» **Task inputs**:
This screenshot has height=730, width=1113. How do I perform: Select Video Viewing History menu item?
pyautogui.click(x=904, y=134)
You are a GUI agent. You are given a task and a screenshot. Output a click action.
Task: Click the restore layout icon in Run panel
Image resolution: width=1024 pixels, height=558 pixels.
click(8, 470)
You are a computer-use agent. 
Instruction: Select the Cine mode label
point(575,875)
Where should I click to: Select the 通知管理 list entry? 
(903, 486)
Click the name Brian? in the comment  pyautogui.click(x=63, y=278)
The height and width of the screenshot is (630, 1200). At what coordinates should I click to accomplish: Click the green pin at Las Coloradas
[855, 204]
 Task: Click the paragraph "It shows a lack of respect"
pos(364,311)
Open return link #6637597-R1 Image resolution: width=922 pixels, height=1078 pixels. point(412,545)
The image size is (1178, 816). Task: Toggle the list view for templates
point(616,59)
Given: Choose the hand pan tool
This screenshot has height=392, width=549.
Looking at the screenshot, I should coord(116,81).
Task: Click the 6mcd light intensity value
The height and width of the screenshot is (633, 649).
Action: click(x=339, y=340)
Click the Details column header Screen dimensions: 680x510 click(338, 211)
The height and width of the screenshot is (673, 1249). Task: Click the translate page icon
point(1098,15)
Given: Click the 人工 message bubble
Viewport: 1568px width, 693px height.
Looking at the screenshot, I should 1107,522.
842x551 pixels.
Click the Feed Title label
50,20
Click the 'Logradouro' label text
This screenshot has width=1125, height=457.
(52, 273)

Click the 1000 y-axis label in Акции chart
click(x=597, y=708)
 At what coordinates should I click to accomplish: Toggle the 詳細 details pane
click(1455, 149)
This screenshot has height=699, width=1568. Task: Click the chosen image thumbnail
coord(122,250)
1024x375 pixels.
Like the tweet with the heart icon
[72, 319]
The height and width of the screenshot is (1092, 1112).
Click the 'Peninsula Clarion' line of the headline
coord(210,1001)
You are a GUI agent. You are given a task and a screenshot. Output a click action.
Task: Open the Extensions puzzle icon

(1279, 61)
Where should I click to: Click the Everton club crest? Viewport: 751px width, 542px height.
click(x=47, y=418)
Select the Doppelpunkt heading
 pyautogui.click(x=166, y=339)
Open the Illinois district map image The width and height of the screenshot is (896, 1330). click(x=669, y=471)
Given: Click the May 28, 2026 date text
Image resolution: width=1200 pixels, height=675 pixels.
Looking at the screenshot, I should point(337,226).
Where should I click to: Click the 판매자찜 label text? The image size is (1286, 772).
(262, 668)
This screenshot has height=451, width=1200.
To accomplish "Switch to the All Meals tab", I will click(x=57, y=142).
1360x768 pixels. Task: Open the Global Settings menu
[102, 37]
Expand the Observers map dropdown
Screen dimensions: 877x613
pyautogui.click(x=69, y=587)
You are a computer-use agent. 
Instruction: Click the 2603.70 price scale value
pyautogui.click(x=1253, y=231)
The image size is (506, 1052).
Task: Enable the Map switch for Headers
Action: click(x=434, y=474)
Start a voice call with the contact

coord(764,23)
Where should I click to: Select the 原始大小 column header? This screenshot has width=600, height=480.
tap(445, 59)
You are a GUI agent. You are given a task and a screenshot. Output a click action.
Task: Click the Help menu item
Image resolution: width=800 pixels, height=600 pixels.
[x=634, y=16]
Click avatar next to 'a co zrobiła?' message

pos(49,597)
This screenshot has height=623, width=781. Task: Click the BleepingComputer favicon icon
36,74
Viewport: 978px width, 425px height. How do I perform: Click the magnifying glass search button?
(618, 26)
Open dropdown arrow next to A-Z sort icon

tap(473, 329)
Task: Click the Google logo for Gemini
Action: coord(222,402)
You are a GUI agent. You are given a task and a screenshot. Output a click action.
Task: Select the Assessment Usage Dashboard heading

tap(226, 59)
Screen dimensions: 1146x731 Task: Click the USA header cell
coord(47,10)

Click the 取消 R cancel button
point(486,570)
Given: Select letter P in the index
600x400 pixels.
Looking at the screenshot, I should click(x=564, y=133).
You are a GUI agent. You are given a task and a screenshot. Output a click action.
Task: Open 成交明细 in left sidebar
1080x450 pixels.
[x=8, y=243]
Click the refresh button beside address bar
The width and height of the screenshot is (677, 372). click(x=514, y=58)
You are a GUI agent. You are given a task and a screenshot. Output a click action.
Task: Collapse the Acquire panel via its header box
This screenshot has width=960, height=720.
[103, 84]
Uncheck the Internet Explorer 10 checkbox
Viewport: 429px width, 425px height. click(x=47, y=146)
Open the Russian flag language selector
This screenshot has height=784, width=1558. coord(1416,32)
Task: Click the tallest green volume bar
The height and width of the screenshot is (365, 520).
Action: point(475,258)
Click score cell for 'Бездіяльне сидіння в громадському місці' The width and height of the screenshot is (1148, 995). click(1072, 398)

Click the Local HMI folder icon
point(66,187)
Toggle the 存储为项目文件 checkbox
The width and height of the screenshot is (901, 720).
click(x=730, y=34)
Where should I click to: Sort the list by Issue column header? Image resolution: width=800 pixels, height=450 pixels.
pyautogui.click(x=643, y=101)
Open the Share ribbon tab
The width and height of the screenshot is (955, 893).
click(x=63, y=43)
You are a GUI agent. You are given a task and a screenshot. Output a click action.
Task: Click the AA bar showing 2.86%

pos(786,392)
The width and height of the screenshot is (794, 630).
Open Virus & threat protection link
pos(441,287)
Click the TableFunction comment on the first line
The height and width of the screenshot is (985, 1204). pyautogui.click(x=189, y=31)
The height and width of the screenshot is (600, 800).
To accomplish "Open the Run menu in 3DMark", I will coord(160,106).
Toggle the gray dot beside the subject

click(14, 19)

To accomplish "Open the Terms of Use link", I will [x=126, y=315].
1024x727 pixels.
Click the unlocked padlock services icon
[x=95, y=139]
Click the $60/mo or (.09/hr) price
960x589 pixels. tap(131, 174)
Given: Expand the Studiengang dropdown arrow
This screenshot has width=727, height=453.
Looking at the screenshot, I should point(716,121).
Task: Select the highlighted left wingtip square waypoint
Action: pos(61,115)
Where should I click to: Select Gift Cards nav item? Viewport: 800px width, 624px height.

» **Try it**:
Output every record above exactly as it appears.

» **Response area**:
This screenshot has height=730, width=1113. How do I perform: Select Video Viewing History menu item?
pyautogui.click(x=904, y=134)
You are a GUI agent. You are given a task and a screenshot. Output a click action.
Task: Click the restore layout icon in Run panel
Image resolution: width=1024 pixels, height=558 pixels.
click(8, 470)
You are a computer-use agent. 
Instruction: Select the Cine mode label
point(575,875)
Where should I click to: Select the 通知管理 list entry? 
(903, 486)
Click the name Brian? in the comment  pyautogui.click(x=63, y=278)
The height and width of the screenshot is (630, 1200). At what coordinates should I click to accomplish: Click the green pin at Las Coloradas
[855, 204]
 Task: Click the paragraph "It shows a lack of respect"
pos(364,311)
Open return link #6637597-R1 Image resolution: width=922 pixels, height=1078 pixels. point(412,545)
The image size is (1178, 816). Task: Toggle the list view for templates
point(616,59)
Given: Choose the hand pan tool
This screenshot has height=392, width=549.
Looking at the screenshot, I should coord(116,81).
Task: Click the 6mcd light intensity value
The height and width of the screenshot is (633, 649).
Action: click(x=339, y=340)
Click the Details column header Screen dimensions: 680x510 click(338, 211)
The height and width of the screenshot is (673, 1249). Task: Click the translate page icon
point(1098,15)
Given: Click the 人工 message bubble
Viewport: 1568px width, 693px height.
Looking at the screenshot, I should 1107,522.
842x551 pixels.
Click the Feed Title label
50,20
Click the 'Logradouro' label text
This screenshot has width=1125, height=457.
(52, 273)

Click the 1000 y-axis label in Акции chart
click(x=597, y=708)
 At what coordinates should I click to accomplish: Toggle the 詳細 details pane
click(1455, 149)
This screenshot has height=699, width=1568. Task: Click the chosen image thumbnail
coord(122,250)
1024x375 pixels.
Like the tweet with the heart icon
[72, 319]
The height and width of the screenshot is (1092, 1112).
Click the 'Peninsula Clarion' line of the headline
coord(210,1001)
You are a GUI agent. You are given a task and a screenshot. Output a click action.
Task: Open the Extensions puzzle icon

(1279, 61)
Where should I click to: Click the Everton club crest? Viewport: 751px width, 542px height.
click(x=47, y=418)
Select the Doppelpunkt heading
 pyautogui.click(x=166, y=339)
Open the Illinois district map image The width and height of the screenshot is (896, 1330). click(x=669, y=471)
Given: Click the May 28, 2026 date text
Image resolution: width=1200 pixels, height=675 pixels.
Looking at the screenshot, I should point(337,226).
Where should I click to: Click the 판매자찜 label text? The image size is (1286, 772).
(262, 668)
This screenshot has height=451, width=1200.
To accomplish "Switch to the All Meals tab", I will click(x=57, y=142).
1360x768 pixels. Task: Open the Global Settings menu
[102, 37]
Expand the Observers map dropdown
Screen dimensions: 877x613
pyautogui.click(x=69, y=587)
You are a computer-use agent. 
Instruction: Click the 2603.70 price scale value
pyautogui.click(x=1253, y=231)
The image size is (506, 1052).
Task: Enable the Map switch for Headers
Action: click(x=434, y=474)
Start a voice call with the contact

coord(764,23)
Where should I click to: Select the 原始大小 column header? This screenshot has width=600, height=480.
tap(445, 59)
You are a GUI agent. You are given a task and a screenshot. Output a click action.
Task: Click the Help menu item
Image resolution: width=800 pixels, height=600 pixels.
[x=634, y=16]
Click avatar next to 'a co zrobiła?' message

pos(49,597)
This screenshot has height=623, width=781. Task: Click the BleepingComputer favicon icon
36,74
Viewport: 978px width, 425px height. How do I perform: Click the magnifying glass search button?
(618, 26)
Open dropdown arrow next to A-Z sort icon

tap(473, 329)
Task: Click the Google logo for Gemini
Action: coord(222,402)
You are a GUI agent. You are given a task and a screenshot. Output a click action.
Task: Select the Assessment Usage Dashboard heading

tap(226, 59)
Screen dimensions: 1146x731 Task: Click the USA header cell
coord(47,10)

Click the 取消 R cancel button
point(486,570)
Given: Select letter P in the index
600x400 pixels.
Looking at the screenshot, I should click(x=564, y=133).
You are a GUI agent. You are given a task and a screenshot. Output a click action.
Task: Open 成交明细 in left sidebar
1080x450 pixels.
[x=8, y=243]
Click the refresh button beside address bar
The width and height of the screenshot is (677, 372). click(x=514, y=58)
You are a GUI agent. You are given a task and a screenshot. Output a click action.
Task: Collapse the Acquire panel via its header box
This screenshot has width=960, height=720.
[103, 84]
Uncheck the Internet Explorer 10 checkbox
Viewport: 429px width, 425px height. click(x=47, y=146)
Open the Russian flag language selector
This screenshot has height=784, width=1558. coord(1416,32)
Task: Click the tallest green volume bar
The height and width of the screenshot is (365, 520).
Action: point(475,258)
Click score cell for 'Бездіяльне сидіння в громадському місці' The width and height of the screenshot is (1148, 995). click(1072, 398)

Click the Local HMI folder icon
point(66,187)
Toggle the 存储为项目文件 checkbox
The width and height of the screenshot is (901, 720).
click(x=730, y=34)
Where should I click to: Sort the list by Issue column header? Image resolution: width=800 pixels, height=450 pixels.
pyautogui.click(x=643, y=101)
Open the Share ribbon tab
The width and height of the screenshot is (955, 893).
click(x=63, y=43)
You are a GUI agent. You are given a task and a screenshot. Output a click action.
Task: Click the AA bar showing 2.86%

pos(786,392)
The width and height of the screenshot is (794, 630).
Open Virus & threat protection link
pos(441,287)
Click the TableFunction comment on the first line
The height and width of the screenshot is (985, 1204). pyautogui.click(x=189, y=31)
The height and width of the screenshot is (600, 800).
To accomplish "Open the Run menu in 3DMark", I will coord(160,106).
Toggle the gray dot beside the subject

click(14, 19)

To accomplish "Open the Terms of Use link", I will [x=126, y=315].
1024x727 pixels.
Click the unlocked padlock services icon
[x=95, y=139]
Click the $60/mo or (.09/hr) price
960x589 pixels. tap(131, 174)
Given: Expand the Studiengang dropdown arrow
This screenshot has width=727, height=453.
Looking at the screenshot, I should point(716,121).
Task: Select the highlighted left wingtip square waypoint
Action: pos(61,115)
Where should I click to: Select Gift Cards nav item? Viewport: 800px width, 624px height.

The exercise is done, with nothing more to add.